Place the transducer in the center of the bottom of the artificial cuboid sink and connect the hydrophone with an oscilloscope to monitor the output ultrasound intensity. Add enough deionized water to submerge the transducer and adjust the function generator to the sweep mode. Tune in the frequency range from 10 to 900 kilohertz and set the amplitude to 20 voltage peak to peak.

Use the amplifier to adjust the power of the ultrasound to 0.1%and the cycle duration to four seconds with a one-second time interval. Place the tube of nanoparticles into the scaffold on the top of the homemade focus transducer and attach the magnet to the bottom of the tube. Turn on the function generator and the amplifier power.

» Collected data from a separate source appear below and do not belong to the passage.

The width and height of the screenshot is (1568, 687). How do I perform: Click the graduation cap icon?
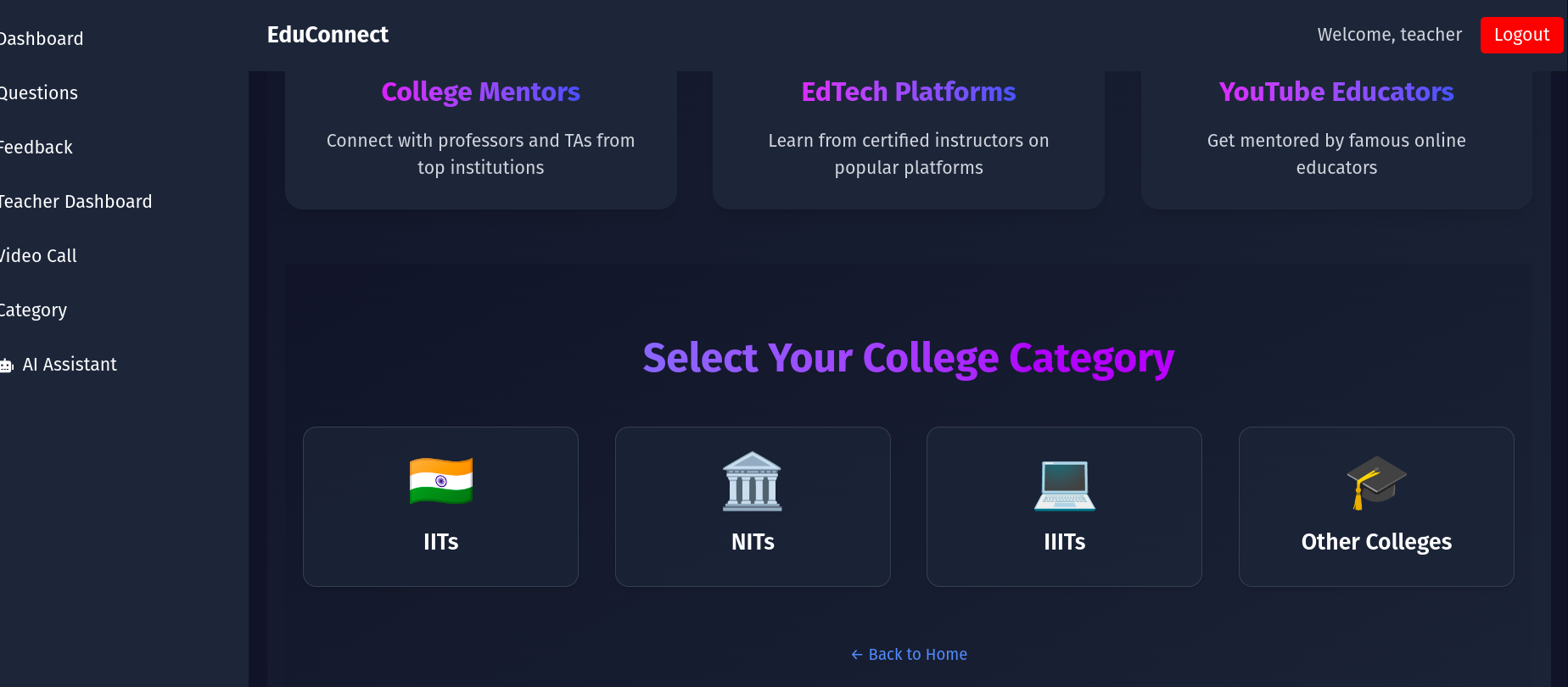pos(1376,482)
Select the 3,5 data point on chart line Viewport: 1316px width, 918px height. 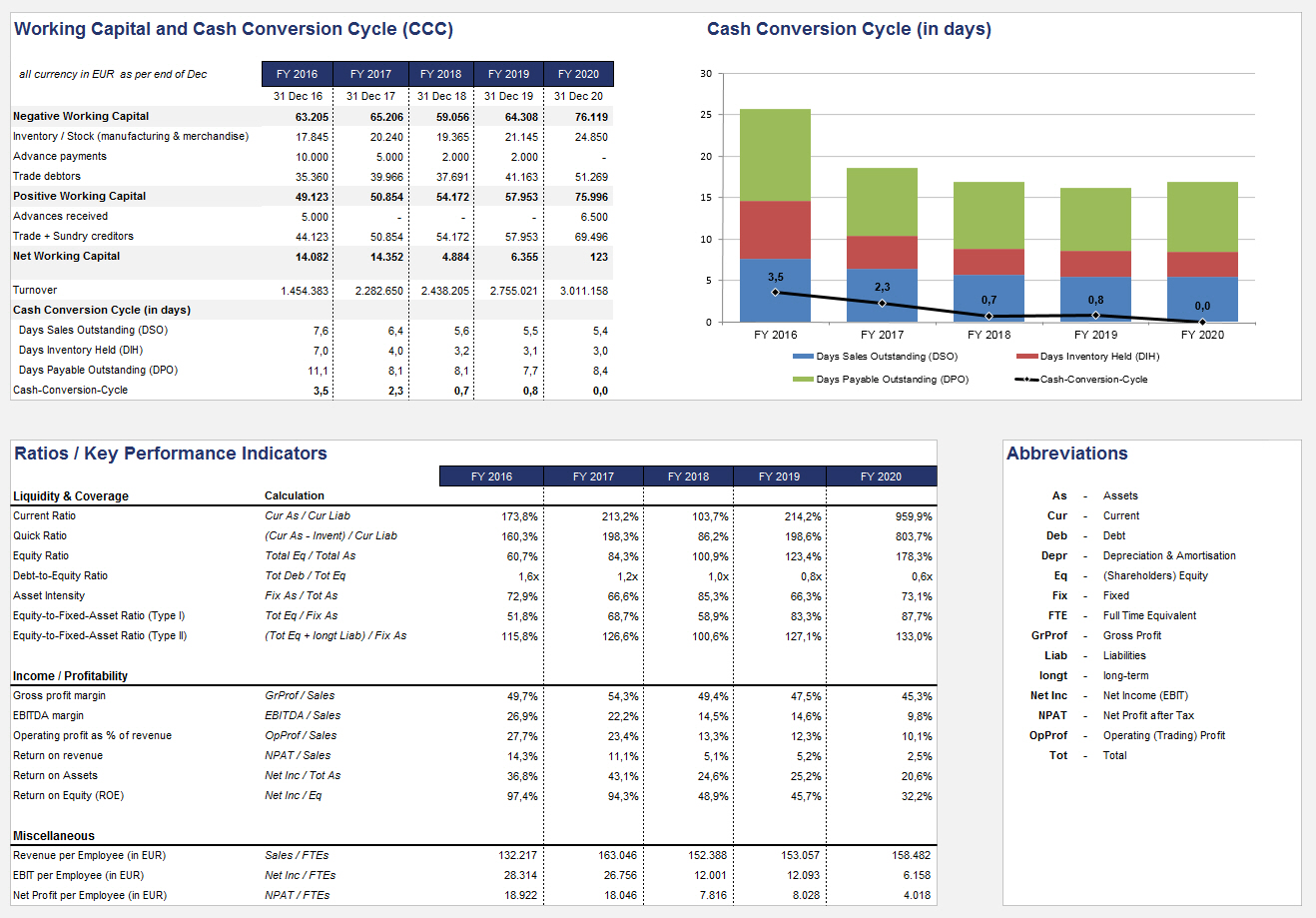(x=776, y=292)
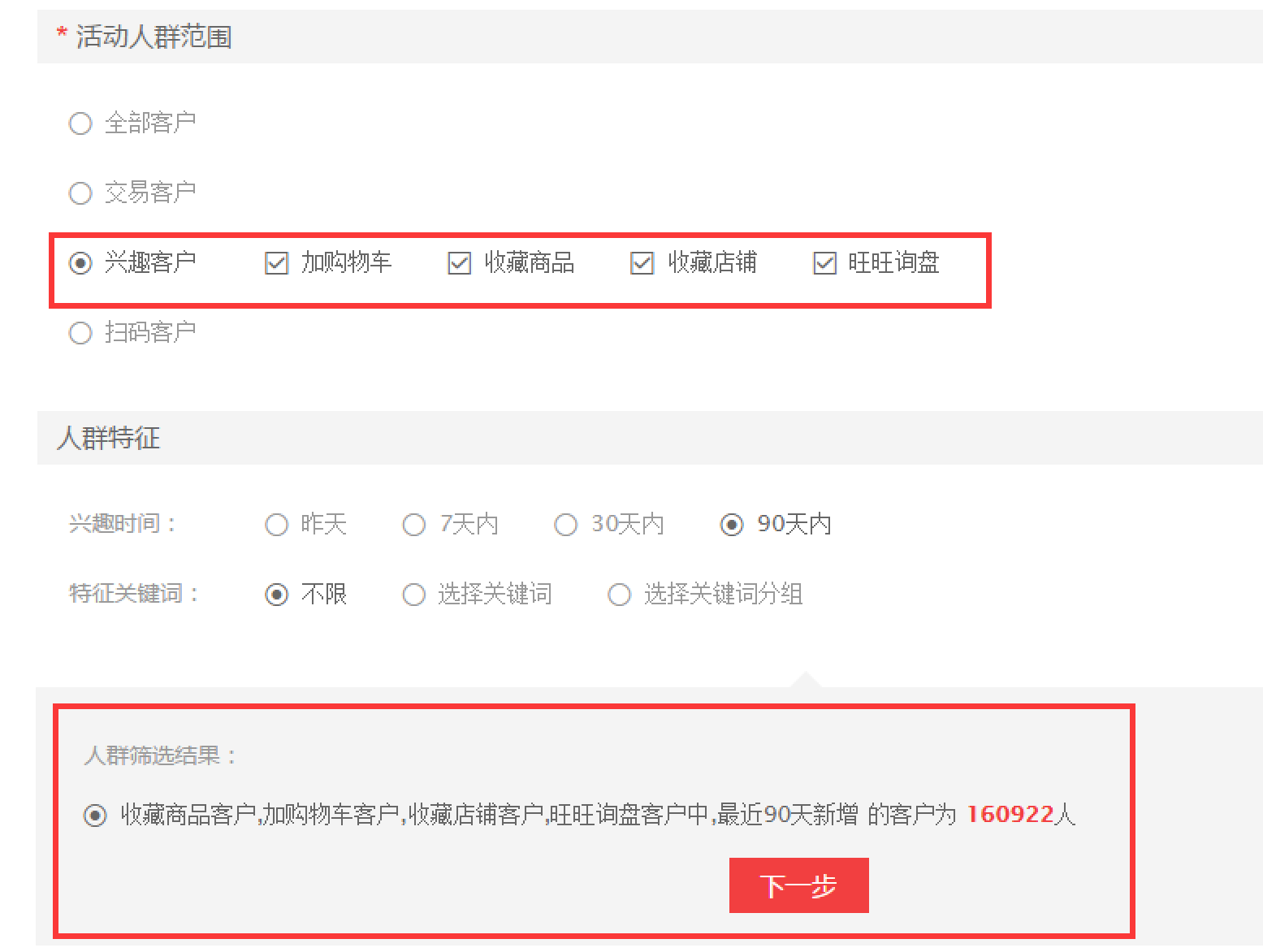
Task: Select the 30天内 time range
Action: (x=565, y=525)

After five 25-second ultrasound cycles, switch off the function generator and remove the magnet. Then replace the nanoparticle solution with one milliliter of deionized water and repeat the ultrasound and treatment. To set up the laser for optical treatment of the microbubbles, first turn on the laser power supply.

After several minutes, fix a fiber-coupled 808 nanometer laser diode onto a retort stand and use an optical fiber to direct the laser beam to the sample stage. Use a convex lens to focus on the sample stage to achieve a six millimeter diameter light spot and measure the power output with the laser power meter. Then adjust the power to one watt per square centimeter.

To perform a photothermal measurement, prepare one milliliter volumes of different concentrations of the iron oxide nanoparticles in individual 1.5 milliliter centrifuge tubes and place the first tube at the focused region of the laser beam. Record the baseline temperature of the sample and turn on the laser and infrared thermal imaging camera. Irradiate the sample continuously for 10 minutes while recording the temperature in real time.

Then turn off the laser and the camera and wait for the temperature of the region to return to the baseline before measuring the other sample concentrations in the same manner. For a magnetic hyperthermia measurement in an aqueous solution, prepare different iron oxide nanoparticle dilutions as demonstrated and place one dilution in the center of a water cold magnetic induction copper coil. Turn on the alternating magnetic field and the infrared thermal imaging camera and continuously induce the sample for 10 minutes while recording the temperature in real time.

At the end of the treatment, turn off the alternating magnetic field and the camera. When the temperature of the copper coil has returned to baseline, measure the next sample. Nanoparticle shelled microbubbles typically demonstrate a spherical shape with an average diameter of about 5.41 micrometers.

Although the microbubbles remain intact for up to a year, a stepwise release of iron can be achieved by increasing the number of ultrasound cycles. Iron oxide nanoparticle-mediated photothermal measurement in aqueous solution reveals a rapid increase in iron oxide nanoparticle temperature over time with a 30 degree Celsius temperature increase achieved upon 10 minutes of exposure to near infrared laser light at a five milligram per milliliter iron concentration. Compared to the control group, no differences in morphology or live cell number are observed when breast cancer cell lines are incubated with a high concentration of iron, suggesting a good bioavailability of the iron oxide nanoparticles.

Upon irradiation, the nanoparticle-treated cancer cells became rounded in shape and demonstrated decreased viability indicating apoptosis. Five minutes after irradiation, the temperature of the gelatin injection areas rapidly increases by about 20 degrees Celsius. When exposed to alternating magnetic field therapy, thermal imaging of different concentrations of iron oxide nanoparticle reveals an alternating magnetic field response characteristic of nanoparticle shelled microbubbles.

Further, wholesale imaging of mice exposed to alternating magnetic field therapy reveals significant rapid temperature changes within the area of interest. During the nanoparticle solution agitation, make sure that the homogenizer probe remains completely immersed within the solution. This protocol can also achieve and improving the penetration into tumor tissues to address the challenges of nanomedicine delivery in cancer treatment.